This project uses a Tensorflow convolution neural network to make predictions on user-provided one-shot drum samples. The classification model will attempt to identify whether the sample is a kick, snare, perc/tom, or cymbal.
The UI was built using wxPython, which allows for the user to simply drag-and-drop files onto the interface in order to generate predictions.

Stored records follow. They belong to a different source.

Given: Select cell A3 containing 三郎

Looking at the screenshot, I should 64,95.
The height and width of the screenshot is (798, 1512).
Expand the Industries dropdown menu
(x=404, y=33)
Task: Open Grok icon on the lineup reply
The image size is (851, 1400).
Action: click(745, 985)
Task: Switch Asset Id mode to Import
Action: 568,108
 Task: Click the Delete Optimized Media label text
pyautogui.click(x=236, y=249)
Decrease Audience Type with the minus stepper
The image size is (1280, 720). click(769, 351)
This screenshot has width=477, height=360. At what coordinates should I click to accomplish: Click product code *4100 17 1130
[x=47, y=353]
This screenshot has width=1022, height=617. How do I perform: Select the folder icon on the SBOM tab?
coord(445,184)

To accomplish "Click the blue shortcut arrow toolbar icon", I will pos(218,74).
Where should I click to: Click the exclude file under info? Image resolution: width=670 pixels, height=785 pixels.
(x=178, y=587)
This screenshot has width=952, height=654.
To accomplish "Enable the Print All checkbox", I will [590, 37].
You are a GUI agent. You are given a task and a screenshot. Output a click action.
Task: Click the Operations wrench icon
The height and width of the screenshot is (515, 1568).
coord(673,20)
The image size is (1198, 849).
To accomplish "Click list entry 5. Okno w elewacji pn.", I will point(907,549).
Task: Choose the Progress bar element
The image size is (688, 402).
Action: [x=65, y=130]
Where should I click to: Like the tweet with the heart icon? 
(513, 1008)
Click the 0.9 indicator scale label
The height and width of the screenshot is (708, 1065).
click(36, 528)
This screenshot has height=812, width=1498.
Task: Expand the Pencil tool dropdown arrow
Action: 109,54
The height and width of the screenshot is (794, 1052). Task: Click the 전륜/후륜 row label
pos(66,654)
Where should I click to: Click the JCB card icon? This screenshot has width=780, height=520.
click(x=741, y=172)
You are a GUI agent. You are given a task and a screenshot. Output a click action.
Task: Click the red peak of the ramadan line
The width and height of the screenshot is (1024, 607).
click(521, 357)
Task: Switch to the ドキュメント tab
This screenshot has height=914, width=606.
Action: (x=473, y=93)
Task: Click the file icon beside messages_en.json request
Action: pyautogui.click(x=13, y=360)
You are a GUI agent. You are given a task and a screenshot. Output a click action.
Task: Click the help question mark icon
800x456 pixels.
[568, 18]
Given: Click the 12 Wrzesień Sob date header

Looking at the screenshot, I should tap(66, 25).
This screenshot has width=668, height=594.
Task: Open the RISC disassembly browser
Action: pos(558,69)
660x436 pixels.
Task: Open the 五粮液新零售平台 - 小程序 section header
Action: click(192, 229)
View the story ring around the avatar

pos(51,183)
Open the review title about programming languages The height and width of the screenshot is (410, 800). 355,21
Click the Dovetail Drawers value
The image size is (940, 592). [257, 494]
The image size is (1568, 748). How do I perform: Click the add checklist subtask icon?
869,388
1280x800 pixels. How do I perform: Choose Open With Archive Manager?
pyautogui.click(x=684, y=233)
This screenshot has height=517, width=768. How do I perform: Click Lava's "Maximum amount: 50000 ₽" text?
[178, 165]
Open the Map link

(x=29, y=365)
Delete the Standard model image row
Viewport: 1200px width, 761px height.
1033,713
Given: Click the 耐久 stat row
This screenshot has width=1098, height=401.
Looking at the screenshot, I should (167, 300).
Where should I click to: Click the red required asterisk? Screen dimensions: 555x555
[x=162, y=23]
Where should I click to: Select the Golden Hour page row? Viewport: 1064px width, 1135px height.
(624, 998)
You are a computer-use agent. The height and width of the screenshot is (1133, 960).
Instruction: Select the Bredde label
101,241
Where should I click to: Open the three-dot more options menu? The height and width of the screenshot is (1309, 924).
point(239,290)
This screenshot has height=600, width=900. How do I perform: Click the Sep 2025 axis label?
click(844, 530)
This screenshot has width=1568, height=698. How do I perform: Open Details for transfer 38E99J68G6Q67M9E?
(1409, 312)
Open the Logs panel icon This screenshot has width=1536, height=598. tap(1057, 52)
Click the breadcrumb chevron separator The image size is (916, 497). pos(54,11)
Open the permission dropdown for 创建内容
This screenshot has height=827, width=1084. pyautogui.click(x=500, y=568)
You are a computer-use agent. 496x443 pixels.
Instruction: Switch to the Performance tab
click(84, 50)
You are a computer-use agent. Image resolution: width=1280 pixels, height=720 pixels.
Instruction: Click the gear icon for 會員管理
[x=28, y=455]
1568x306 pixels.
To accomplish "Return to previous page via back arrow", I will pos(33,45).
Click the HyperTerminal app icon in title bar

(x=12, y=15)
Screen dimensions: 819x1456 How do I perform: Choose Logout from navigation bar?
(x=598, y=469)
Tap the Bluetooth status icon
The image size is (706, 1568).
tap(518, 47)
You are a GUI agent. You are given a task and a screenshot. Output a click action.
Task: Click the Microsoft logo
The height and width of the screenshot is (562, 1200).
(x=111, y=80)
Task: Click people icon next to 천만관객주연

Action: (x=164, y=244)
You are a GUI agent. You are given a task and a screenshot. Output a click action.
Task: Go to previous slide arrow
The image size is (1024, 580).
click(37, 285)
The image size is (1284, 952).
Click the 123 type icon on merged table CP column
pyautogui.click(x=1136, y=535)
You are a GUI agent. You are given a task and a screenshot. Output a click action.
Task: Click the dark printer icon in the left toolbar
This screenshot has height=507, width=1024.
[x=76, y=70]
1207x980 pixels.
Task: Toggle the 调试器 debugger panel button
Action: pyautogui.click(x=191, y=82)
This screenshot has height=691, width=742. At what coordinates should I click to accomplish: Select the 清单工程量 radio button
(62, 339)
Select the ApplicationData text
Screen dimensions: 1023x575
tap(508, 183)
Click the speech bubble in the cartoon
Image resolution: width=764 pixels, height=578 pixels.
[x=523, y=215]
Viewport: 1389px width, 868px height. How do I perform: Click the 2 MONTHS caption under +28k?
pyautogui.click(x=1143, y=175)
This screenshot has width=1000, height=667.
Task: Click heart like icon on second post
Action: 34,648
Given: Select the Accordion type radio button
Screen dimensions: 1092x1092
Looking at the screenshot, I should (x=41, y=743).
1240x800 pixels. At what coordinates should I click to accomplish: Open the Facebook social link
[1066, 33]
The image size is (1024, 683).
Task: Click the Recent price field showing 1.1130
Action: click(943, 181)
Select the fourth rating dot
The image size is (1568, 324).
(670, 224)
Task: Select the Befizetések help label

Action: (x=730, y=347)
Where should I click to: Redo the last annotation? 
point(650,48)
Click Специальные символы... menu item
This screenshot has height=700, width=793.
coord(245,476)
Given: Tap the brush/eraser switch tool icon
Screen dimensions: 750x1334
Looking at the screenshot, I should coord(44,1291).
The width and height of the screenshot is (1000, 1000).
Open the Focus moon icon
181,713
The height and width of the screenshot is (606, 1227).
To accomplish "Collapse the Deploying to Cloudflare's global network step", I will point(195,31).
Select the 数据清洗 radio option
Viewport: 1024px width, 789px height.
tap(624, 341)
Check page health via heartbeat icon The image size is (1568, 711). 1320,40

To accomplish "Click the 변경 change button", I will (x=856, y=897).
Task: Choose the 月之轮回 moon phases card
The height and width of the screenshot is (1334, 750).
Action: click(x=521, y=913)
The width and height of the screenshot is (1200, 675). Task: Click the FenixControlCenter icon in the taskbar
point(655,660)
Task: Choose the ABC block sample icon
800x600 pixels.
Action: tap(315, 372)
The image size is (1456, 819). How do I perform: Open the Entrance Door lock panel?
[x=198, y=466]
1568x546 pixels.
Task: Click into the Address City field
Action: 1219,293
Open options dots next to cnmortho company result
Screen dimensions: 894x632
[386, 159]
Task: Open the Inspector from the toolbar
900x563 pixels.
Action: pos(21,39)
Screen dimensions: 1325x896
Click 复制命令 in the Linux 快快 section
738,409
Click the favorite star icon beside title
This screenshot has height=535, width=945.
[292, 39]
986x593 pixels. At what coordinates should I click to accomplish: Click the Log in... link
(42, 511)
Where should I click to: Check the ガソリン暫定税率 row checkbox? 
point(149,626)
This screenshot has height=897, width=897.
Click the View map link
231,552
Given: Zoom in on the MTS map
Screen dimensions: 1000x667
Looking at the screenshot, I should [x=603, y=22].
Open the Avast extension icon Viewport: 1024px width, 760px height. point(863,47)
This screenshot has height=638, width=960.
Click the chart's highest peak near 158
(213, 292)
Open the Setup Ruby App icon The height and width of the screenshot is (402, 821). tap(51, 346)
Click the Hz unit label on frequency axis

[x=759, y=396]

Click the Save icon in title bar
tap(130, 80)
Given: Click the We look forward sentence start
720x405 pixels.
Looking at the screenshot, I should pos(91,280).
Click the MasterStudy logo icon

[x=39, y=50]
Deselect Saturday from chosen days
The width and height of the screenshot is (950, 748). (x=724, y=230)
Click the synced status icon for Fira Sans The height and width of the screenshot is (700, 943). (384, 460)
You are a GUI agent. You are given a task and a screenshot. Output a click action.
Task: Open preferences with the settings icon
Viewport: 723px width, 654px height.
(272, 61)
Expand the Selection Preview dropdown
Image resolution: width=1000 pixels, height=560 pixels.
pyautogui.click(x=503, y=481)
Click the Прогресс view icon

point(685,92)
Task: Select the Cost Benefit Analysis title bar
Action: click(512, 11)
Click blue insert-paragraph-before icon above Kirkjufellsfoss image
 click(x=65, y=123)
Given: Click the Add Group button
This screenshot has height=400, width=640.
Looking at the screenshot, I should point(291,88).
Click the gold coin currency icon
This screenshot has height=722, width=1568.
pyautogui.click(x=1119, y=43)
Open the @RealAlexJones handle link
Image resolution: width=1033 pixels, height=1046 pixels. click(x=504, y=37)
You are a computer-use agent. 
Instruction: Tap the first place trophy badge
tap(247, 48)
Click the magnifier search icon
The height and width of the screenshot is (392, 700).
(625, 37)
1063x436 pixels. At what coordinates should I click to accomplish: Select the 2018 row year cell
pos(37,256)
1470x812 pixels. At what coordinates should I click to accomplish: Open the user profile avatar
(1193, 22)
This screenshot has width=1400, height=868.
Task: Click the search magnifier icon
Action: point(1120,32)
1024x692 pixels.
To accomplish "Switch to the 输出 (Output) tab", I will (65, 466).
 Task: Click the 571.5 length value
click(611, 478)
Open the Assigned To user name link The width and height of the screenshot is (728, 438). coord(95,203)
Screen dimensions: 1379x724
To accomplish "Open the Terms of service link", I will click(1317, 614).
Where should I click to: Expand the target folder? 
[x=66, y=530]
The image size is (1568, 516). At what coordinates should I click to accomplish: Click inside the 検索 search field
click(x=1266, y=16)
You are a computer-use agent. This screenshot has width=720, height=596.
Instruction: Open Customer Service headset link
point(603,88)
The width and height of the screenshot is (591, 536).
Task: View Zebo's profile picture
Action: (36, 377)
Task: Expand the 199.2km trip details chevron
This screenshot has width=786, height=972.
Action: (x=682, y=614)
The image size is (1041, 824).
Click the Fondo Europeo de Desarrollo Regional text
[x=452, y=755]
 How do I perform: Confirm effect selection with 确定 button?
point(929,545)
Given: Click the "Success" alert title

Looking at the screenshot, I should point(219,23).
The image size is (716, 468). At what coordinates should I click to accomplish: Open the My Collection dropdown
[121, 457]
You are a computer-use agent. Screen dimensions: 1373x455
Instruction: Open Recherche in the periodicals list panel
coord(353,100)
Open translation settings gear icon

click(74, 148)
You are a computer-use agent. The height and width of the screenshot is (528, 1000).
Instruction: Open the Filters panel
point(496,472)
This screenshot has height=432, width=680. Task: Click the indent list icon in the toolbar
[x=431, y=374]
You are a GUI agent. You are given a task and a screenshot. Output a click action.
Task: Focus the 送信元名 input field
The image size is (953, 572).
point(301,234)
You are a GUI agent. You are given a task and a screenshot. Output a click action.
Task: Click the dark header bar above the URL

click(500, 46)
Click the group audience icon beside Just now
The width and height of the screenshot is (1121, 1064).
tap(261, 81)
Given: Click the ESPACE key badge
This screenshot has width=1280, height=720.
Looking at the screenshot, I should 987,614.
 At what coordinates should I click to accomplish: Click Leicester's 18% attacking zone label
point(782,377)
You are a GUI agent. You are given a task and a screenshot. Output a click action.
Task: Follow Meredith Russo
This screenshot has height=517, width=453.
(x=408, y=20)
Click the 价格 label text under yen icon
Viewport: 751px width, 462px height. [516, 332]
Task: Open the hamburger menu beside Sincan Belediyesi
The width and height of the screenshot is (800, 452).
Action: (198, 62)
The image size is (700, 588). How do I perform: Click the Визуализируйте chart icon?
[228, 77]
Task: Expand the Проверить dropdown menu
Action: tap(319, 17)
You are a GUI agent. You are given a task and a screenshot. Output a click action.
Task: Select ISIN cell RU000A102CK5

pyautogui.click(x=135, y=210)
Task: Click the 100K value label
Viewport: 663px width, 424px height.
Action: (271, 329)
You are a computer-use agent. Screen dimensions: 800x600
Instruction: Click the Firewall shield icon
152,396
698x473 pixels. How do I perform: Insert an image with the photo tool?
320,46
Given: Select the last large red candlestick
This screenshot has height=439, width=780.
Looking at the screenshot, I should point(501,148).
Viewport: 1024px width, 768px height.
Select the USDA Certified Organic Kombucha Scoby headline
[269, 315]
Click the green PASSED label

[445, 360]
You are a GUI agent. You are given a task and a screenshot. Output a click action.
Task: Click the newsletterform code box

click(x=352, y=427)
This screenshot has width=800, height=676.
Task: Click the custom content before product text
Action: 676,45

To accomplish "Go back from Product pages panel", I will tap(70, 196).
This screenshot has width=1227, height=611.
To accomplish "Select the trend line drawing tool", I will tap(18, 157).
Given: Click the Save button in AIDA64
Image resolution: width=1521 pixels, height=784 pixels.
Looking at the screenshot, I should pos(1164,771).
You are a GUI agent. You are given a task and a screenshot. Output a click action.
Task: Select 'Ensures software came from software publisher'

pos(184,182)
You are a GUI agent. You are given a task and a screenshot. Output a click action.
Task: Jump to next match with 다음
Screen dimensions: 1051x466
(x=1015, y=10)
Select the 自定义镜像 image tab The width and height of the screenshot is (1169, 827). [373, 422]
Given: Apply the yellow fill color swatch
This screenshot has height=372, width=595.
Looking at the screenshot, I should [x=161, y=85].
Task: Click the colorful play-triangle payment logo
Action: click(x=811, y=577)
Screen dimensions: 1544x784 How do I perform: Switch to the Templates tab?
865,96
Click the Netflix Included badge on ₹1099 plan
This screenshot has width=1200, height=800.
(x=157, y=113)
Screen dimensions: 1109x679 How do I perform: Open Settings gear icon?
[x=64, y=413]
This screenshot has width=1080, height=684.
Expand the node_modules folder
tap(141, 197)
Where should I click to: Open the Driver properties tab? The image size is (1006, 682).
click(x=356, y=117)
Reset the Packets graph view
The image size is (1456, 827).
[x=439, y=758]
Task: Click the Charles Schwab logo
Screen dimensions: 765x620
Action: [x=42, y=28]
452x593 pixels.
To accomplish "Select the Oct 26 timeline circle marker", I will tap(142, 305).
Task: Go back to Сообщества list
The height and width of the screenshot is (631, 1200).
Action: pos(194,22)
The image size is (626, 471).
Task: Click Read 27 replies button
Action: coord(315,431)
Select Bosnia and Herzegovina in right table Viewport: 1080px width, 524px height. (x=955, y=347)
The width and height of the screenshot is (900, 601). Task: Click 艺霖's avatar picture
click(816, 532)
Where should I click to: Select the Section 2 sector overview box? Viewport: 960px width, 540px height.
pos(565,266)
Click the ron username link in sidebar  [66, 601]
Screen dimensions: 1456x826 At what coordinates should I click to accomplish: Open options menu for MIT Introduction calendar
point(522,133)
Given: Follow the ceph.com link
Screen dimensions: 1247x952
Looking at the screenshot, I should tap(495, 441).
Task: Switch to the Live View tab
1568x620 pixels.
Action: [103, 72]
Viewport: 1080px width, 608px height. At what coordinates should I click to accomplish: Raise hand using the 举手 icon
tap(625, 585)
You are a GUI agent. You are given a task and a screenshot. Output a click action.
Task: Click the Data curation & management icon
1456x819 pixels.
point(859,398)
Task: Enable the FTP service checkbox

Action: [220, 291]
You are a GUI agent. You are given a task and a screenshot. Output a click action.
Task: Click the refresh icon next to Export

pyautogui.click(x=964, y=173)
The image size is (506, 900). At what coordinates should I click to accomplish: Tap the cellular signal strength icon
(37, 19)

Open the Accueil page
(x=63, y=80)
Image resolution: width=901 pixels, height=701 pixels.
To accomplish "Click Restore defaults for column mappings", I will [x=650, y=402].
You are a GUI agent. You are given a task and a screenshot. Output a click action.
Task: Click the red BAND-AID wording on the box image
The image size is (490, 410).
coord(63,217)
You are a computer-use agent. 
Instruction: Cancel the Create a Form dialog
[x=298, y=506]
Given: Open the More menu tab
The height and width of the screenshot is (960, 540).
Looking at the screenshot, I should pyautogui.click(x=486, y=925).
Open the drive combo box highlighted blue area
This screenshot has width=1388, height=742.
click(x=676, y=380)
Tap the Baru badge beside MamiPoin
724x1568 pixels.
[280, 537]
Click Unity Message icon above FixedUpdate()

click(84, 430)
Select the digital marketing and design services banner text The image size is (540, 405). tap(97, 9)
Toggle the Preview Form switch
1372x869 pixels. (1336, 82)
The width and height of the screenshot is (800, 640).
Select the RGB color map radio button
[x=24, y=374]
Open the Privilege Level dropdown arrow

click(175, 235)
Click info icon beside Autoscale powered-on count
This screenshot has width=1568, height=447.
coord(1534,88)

With only a dataset of size n=2076, by using a 70/30 train/test split, I was able to achieve an accuracy of ~85% on my test dataset. I look forward to repeating this project in the future with a larger and more varied dataset, as I am confident that we would be able to see much more accurate results.
tensorflow-macos 2.10.0
tensorflow-metal 0.6.0
librosa 0.9.2
wxpython 4.2.0
To run the program, simply navigate to the SampleClassifier directory in the terminal and run the command pythonw main.py
. Attempting to run the file in a virtual or conda environment with just python
may give you an error.
Once the program is open, simply drag and drop any drum one-shot .wav file into the upper box, and the prediction will automatically appear in the lower box. Continue dragging and dropping new samples for as long as you want, and the program will automatically replace old predictions with new ones.
See the demo video for more information.
The samples used in the training of the model are purchased from Splice.com and are not licensed for distribution. They are included in this repository only for demonstration and should not be downloaded for use for any purpose.